State disability funds going broke, and going away

By David A. Lieb

Associated Press

Published: Thursday, March 22 2012 12:00 a.m. MDT

Army veteran Valerie Brown helps out in the student veteran's affairs office on the University of Missouri-Kansas City campus in Kansas City, Mo., Thursday, March 22, 2012.

Orlin Wagner, Associated Press

JEFFERSON CITY, Mo. — With hundreds of thousands of wounded veterans looking for work after World War II, many states offered businesses an incentive to hire the returning heroes. They created special disability funds to help pay the tab should a soldier with a missing arm or eye suffer a second, debilitating injury in a private-sector job.

Over the ensuing decades, those disability funds provided aid not to only veterans, but to thousands of others with pre-existing ailments who slipped and fell, twisted their backs or blew out their knees while at work.

But as a new generation of wounded warriors returns from Iraq and Afghanistan, about 20 states have shut down their special disability funds because of rising costs and others are teetering on insolvency, tearing holes in the safety net the funds were intended to provide.

Today, the federal government and some states are offering tax breaks to encourage businesses to hire returning veterans. But more than 675,000 veterans from Iraq and Afghanistan have reported disabilities, and they are having a harder time getting jobs than their able-bodied, private-sector counterparts, said David Autry, a spokesman for Disabled American Veterans.

"We understand states are strapped for cash, thanks to the economy," Autry said. But "it would be a shame to just let these funds disappear." The unemployment rate for veterans injured in Iraq and Afghanistan is 12.1 percent, compared with 9.5 percent for those without disabilities.

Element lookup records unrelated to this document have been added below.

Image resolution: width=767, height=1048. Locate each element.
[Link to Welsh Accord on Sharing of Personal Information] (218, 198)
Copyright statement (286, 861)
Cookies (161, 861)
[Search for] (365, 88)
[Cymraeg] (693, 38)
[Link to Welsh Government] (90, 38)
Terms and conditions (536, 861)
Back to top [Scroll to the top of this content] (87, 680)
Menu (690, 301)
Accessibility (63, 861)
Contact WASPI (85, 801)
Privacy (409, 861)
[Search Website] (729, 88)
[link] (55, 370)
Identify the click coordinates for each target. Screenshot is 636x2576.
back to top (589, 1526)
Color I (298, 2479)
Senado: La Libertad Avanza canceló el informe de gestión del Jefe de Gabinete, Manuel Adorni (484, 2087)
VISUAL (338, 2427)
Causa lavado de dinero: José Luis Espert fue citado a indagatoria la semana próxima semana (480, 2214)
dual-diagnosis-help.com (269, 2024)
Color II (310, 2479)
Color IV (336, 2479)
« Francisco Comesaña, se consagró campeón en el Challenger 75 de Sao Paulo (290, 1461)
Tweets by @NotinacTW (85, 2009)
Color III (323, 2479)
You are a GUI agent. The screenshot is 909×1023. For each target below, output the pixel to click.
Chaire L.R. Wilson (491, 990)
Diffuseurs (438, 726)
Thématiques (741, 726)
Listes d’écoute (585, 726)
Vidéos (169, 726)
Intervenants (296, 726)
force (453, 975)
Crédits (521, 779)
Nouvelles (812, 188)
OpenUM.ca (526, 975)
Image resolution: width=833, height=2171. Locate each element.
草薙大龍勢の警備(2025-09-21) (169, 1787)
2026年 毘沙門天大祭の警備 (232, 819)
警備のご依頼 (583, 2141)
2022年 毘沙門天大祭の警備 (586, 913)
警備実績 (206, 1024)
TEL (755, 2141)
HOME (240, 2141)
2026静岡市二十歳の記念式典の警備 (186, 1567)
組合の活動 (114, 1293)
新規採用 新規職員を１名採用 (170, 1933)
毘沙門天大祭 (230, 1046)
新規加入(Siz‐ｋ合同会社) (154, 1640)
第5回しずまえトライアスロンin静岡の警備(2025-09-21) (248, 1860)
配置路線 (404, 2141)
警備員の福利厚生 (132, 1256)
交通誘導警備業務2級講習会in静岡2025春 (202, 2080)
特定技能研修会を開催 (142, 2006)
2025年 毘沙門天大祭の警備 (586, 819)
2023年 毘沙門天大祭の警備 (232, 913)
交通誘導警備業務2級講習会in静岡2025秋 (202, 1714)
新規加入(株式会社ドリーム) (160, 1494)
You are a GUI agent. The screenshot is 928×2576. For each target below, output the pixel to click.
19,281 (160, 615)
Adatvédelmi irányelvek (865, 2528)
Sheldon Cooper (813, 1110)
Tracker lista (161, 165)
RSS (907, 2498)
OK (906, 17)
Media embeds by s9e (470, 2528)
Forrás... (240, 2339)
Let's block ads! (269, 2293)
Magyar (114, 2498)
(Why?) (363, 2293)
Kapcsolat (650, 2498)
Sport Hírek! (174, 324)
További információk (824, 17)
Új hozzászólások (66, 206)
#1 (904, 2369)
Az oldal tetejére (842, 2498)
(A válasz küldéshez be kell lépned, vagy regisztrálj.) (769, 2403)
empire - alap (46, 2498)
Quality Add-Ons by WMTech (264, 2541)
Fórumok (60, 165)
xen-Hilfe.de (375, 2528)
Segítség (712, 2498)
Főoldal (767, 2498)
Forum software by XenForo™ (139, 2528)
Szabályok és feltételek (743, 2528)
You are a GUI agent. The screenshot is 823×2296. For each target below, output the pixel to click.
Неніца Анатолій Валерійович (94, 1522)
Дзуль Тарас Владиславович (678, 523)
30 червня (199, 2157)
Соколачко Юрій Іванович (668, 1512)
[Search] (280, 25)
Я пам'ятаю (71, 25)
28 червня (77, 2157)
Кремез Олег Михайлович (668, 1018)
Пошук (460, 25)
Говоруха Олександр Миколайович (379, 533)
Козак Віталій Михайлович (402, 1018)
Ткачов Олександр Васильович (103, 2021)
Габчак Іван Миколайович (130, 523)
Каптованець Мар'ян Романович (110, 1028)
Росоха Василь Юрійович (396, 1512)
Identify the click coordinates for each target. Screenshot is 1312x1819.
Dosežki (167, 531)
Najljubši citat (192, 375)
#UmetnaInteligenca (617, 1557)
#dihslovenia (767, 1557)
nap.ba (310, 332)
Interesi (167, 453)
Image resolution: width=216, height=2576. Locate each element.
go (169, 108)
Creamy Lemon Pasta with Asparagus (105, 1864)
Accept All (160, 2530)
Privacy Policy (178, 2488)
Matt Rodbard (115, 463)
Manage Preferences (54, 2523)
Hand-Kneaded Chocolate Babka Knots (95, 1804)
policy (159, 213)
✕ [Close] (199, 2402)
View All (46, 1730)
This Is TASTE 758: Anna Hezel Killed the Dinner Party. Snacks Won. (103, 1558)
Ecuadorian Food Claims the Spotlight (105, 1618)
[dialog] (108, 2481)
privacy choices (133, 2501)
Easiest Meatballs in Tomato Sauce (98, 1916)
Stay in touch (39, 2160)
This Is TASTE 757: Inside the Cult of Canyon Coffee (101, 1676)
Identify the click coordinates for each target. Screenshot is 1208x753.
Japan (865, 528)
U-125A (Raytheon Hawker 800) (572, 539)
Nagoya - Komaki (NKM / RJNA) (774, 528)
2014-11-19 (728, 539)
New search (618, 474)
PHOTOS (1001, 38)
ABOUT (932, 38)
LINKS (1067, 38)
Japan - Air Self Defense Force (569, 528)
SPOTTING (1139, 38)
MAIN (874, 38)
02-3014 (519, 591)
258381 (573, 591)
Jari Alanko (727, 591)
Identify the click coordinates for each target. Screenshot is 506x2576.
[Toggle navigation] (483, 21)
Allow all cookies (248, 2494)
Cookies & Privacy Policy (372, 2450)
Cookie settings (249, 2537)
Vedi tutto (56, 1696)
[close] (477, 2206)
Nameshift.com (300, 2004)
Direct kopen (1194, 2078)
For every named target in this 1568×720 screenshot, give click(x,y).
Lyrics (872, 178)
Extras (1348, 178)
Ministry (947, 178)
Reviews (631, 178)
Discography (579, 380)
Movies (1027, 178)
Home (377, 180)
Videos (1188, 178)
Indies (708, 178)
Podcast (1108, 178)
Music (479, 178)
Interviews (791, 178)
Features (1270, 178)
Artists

Since the recession, many businesses are cautious about extra costs related to employees, according to Chamber of Commerce officials.

"If you talk to businesses, they are more hesitant in making any type of investment at this point, including the hiring of people," said Missouri chamber spokeswoman Karen Buschmann.

The "second injury funds" are meant to encourage the hiring of disabled workers by limiting the financial risk to businesses. If an employee who is partially disabled suffers an on-the-job injury that further impairs his or her ability to work, the second injury fund covers the workers' compensation benefits for that new injury. Without such funds, businesses are left to bear the full cost through their workers' compensation insurance. Although businesses pay into the second injury fund, the tab may be less than the increase in their workers' compensation premiums would be.

A little over half the states still have second injury funds, but rising costs have contributed to the closure of numerous others over the past two decades.

South Carolina's Second Injury Fund, which is due to be phased out by next year, stopped considering claims from injuries that happened after June 2008 because of rising losses that resulted in surcharges to employers and insurers of nearly $200 million annually. New York, which created the nation's first second-injury fund 1916, closed the fund to all new claims in July 2010 when its outstanding liabilities topped $18 billion, according to a report by Workers Compensation Research Institute. New Jersey's has been plagued by cash-flow problems.

Missouri's Second Injury Fund is on the verge of insolvency. Last year, the fund collected $43 million from businesses while its obligations increased to $77 million. To cope with a growing shortfall, Attorney General Chris Koster quit settling cases in late 2009, forcing them to drag out through a hearing process. He laid off about one-third of the attorneys who defend the fund. And last year, he quit paying new awards for permanent, total disability cases.

The state now owes about $15 million to more than 190 people who were awarded benefits in the past year.

"The fund is spiraling out of fiscal control," said Koster, a Democrat, who wants the fund to either be abolished or revamped with a new funding mechanism.

Oklahoma was in a similar situation about a decade ago when it closed its second-injury fund to new claims. But it later adopted a new flexible surcharge and reinstated its fund in 2005.